→ What to produce
The entries shown below are to be printed in full, unaltered.

Items from a data source
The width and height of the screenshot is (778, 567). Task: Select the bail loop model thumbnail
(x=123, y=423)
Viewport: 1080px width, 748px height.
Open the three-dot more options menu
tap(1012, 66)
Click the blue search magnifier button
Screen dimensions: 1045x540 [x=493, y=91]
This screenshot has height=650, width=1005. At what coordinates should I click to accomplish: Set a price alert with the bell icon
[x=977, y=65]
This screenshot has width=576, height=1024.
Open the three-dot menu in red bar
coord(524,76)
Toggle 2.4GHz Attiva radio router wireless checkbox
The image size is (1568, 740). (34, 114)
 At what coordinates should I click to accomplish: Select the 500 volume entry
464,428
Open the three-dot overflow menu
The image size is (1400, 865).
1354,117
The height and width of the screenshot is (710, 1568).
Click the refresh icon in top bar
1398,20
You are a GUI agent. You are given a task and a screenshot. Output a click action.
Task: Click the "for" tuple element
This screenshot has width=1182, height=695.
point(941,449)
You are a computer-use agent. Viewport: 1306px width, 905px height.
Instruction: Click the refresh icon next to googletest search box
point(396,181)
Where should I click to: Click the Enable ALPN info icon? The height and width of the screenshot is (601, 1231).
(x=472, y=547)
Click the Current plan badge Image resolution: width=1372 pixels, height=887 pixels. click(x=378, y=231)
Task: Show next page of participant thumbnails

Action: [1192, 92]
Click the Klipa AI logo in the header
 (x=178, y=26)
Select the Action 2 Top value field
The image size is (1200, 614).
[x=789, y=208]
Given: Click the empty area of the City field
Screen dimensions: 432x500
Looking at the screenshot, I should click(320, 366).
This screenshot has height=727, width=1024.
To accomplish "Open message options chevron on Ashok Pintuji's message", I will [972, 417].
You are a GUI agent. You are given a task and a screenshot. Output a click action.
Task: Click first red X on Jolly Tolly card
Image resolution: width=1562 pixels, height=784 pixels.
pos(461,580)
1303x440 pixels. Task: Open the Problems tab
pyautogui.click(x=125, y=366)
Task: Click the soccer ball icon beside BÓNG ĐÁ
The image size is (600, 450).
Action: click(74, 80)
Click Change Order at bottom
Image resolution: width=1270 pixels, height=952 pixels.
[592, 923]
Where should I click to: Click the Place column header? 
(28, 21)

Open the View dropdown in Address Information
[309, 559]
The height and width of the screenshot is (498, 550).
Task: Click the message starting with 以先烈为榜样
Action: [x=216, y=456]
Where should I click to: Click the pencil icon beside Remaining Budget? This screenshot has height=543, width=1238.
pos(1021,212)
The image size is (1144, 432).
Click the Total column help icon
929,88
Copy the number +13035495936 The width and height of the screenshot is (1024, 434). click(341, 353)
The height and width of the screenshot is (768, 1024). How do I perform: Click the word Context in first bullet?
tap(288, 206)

→ Result of this task
The width and height of the screenshot is (778, 567). Task: Select the bail loop model thumbnail
(x=123, y=423)
Viewport: 1080px width, 748px height.
Open the three-dot more options menu
tap(1012, 66)
Click the blue search magnifier button
Screen dimensions: 1045x540 [x=493, y=91]
This screenshot has height=650, width=1005. At what coordinates should I click to accomplish: Set a price alert with the bell icon
[x=977, y=65]
This screenshot has width=576, height=1024.
Open the three-dot menu in red bar
coord(524,76)
Toggle 2.4GHz Attiva radio router wireless checkbox
The image size is (1568, 740). (34, 114)
 At what coordinates should I click to accomplish: Select the 500 volume entry
464,428
Open the three-dot overflow menu
The image size is (1400, 865).
1354,117
The height and width of the screenshot is (710, 1568).
Click the refresh icon in top bar
1398,20
You are a GUI agent. You are given a task and a screenshot. Output a click action.
Task: Click the "for" tuple element
This screenshot has width=1182, height=695.
point(941,449)
You are a computer-use agent. Viewport: 1306px width, 905px height.
Instruction: Click the refresh icon next to googletest search box
point(396,181)
Where should I click to: Click the Enable ALPN info icon? The height and width of the screenshot is (601, 1231).
(x=472, y=547)
Click the Current plan badge Image resolution: width=1372 pixels, height=887 pixels. click(x=378, y=231)
Task: Show next page of participant thumbnails

Action: [1192, 92]
Click the Klipa AI logo in the header
 (x=178, y=26)
Select the Action 2 Top value field
The image size is (1200, 614).
[x=789, y=208]
Given: Click the empty area of the City field
Screen dimensions: 432x500
Looking at the screenshot, I should click(320, 366).
This screenshot has height=727, width=1024.
To accomplish "Open message options chevron on Ashok Pintuji's message", I will [972, 417].
You are a GUI agent. You are given a task and a screenshot. Output a click action.
Task: Click first red X on Jolly Tolly card
Image resolution: width=1562 pixels, height=784 pixels.
pos(461,580)
1303x440 pixels. Task: Open the Problems tab
pyautogui.click(x=125, y=366)
Task: Click the soccer ball icon beside BÓNG ĐÁ
The image size is (600, 450).
Action: click(74, 80)
Click Change Order at bottom
Image resolution: width=1270 pixels, height=952 pixels.
[592, 923]
Where should I click to: Click the Place column header? 
(28, 21)

Open the View dropdown in Address Information
[309, 559]
The height and width of the screenshot is (498, 550).
Task: Click the message starting with 以先烈为榜样
Action: [x=216, y=456]
Where should I click to: Click the pencil icon beside Remaining Budget? This screenshot has height=543, width=1238.
pos(1021,212)
The image size is (1144, 432).
Click the Total column help icon
929,88
Copy the number +13035495936 The width and height of the screenshot is (1024, 434). click(341, 353)
The height and width of the screenshot is (768, 1024). How do I perform: Click the word Context in first bullet?
tap(288, 206)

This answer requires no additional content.